But with the resignation of City Manager Steve Barwick earlier this month, coupled with a lack of council support in December when elected officials were faced with voting on an $800,000 contract with Lyft, SHIFT couldn’t live to see another day.

Lyft was seen as a key part of the project to enable ride hailing, ride sharing and data collecting, as well as the ability to rent bikes and scooters.

A majority of council voted to not approve the contract, after receiving heavy criticism from local transportation providers and bike shops that said the city was creating unfair competition for them.

SHIFT may have been the sacrificial lamb of election season. Three of the council members who voted “no” are running for office in the March 5 municipal election — Councilman Bert Myrin is running to retain his seat and council members Adam Frisch and Ann Mullins are vying for the mayor’s seat.

Frisch said while he had supported the project as it was developing, he became frustrated with the lack of public outreach with local transportation companies and others that would be impacted.

He had voiced his displeasure and said it should’ve been clear to Skadron that he might not have the support he needed to carry the project to fruition.

“One of the things on the mayor’s agenda is to make sure the thing is baked,” he said.

Mullins said her impression was that the mobility lab effort was told to council, and she didn’t always feel that the elected board was brought along.

“I think it’s important that the mayor be careful with any initiatives,” she said.

Councilman Ward Hauenstein, who voted against the Lyft contract and is in the middle of his term, said SHIFT failed for a number of reasons but ultimately lies at the feet of the mayor, since it was an initiative that he was championing, along with the City Manager’s Office.

“I think he was naive in the amount of support he had,” Hauenstein said of the Dec. 9 vote on the Lyft contract. “To have a vision is 5 percent; the rest is execution.”

Skadron said his fellow colleagues had expressed their support since 2017, so their vote on Lyft was uncharacteristic of their positions, especially knowing that hundreds of commuters valley wide had been polled by the city and they said they wanted incentives to get out of their cars.

“I had 18 months of ‘yeses’,” he said.

In an interview with The Aspen Times earlier this month, Skadron put it back on council.

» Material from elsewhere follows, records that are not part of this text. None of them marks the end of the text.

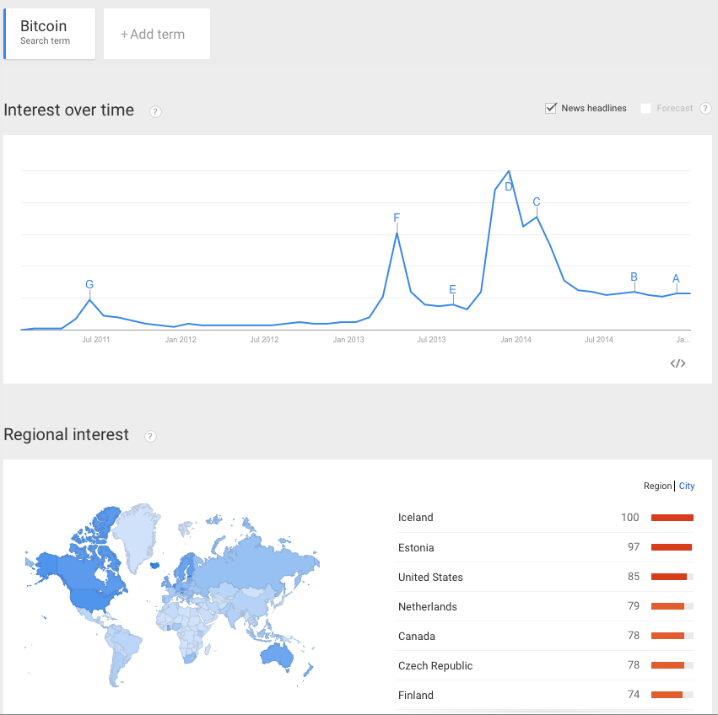This screenshot has width=718, height=715.
Task: Uncheck the News headlines checkbox
Action: (x=551, y=108)
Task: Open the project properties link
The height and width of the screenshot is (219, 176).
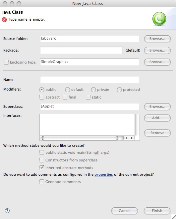Action: [104, 174]
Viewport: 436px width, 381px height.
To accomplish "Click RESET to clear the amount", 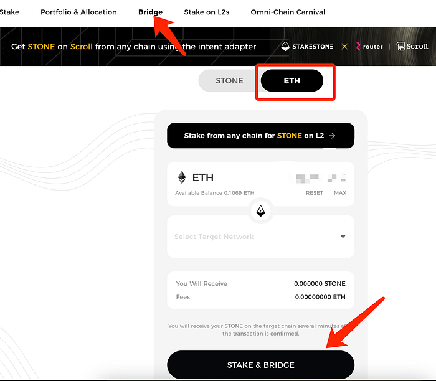I will coord(315,193).
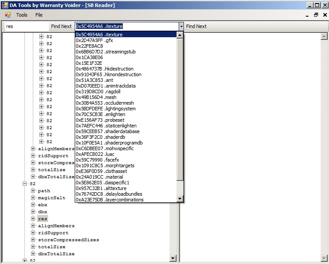Choose the 0x49B156D4 .mesh entry

point(92,97)
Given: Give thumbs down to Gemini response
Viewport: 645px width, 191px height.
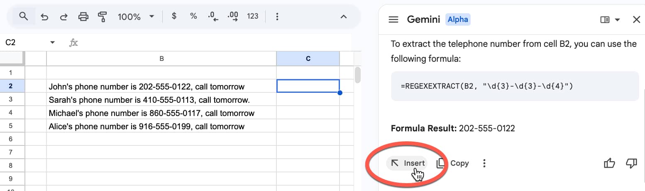Looking at the screenshot, I should click(x=631, y=164).

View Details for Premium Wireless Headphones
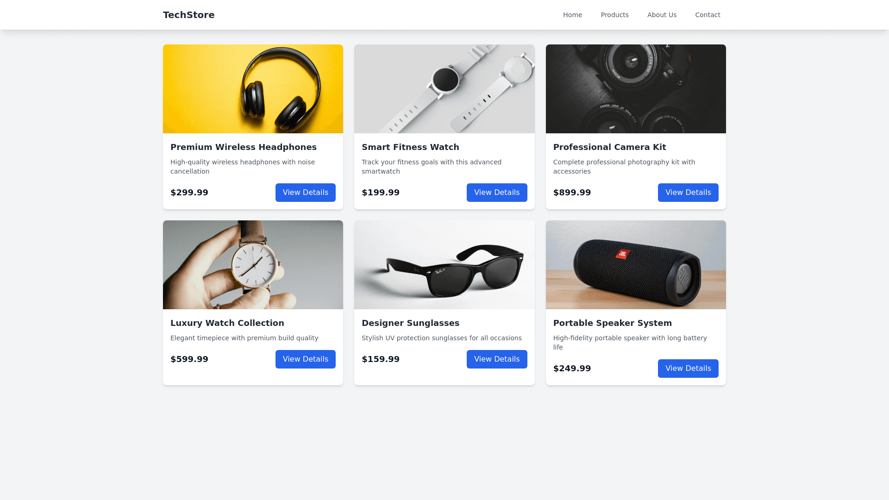coord(306,193)
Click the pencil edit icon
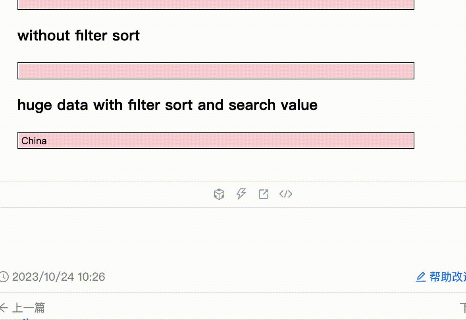Screen dimensions: 466x320 coord(421,277)
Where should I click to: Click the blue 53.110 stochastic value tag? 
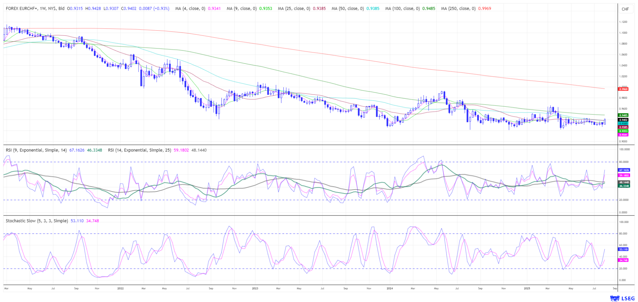point(623,249)
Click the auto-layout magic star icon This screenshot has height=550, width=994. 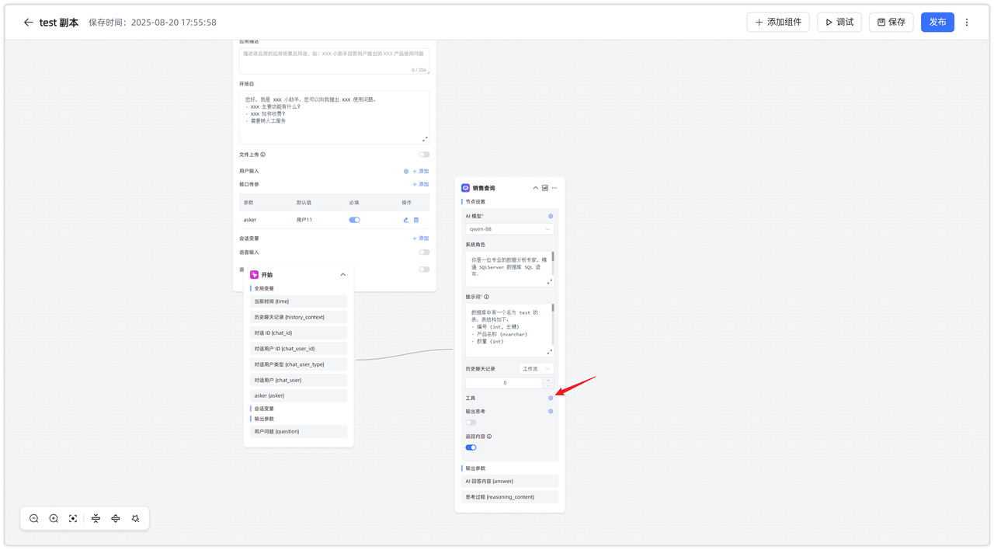(x=134, y=518)
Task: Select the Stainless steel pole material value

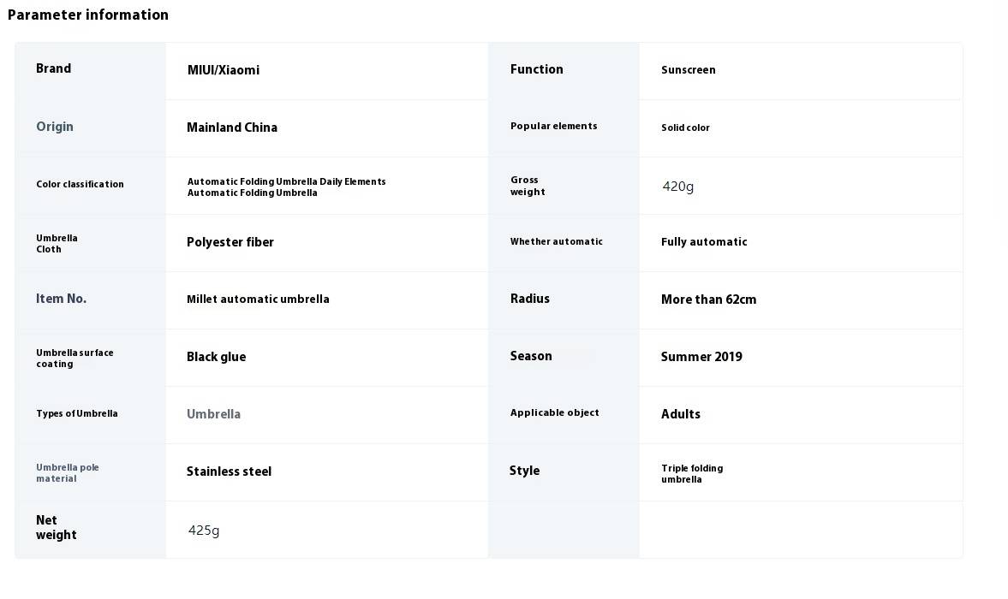Action: [x=229, y=471]
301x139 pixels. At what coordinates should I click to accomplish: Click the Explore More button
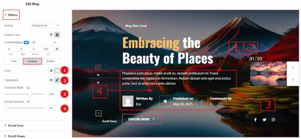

He said at the time that he remains firm in his belief that the overall community wants alternative transit options and solutions to the traffic problem at the entrance to Aspen.

“It’s incumbent on all council members to listen to all of their constituents,” he said in the Jan. 2 article. “I’ve learned that council responds to the loudest voices in the room.”

Whether SHIFT died because of politics, or that the community isn’t ready for out-of-the-box transit alternatives, is now what city staff is left considering.

Regardless, good ideas came from it and Ott said she hopes to keep them from collecting dust.

“I don’t want to throw out any of the ideas,” she said.

The Miles app, which the city has contracted with as part of a test prior to the rollout of SHIFT, will continue to be used among city staff to at least collect data about commuting behaviors.

Other contracts with data collection companies as part of SHIFT worth almost $400,000 are expected to be canceled, according to Ott.

The $2.6 million that’s been set aside for the project will go back into the general and transportation funds.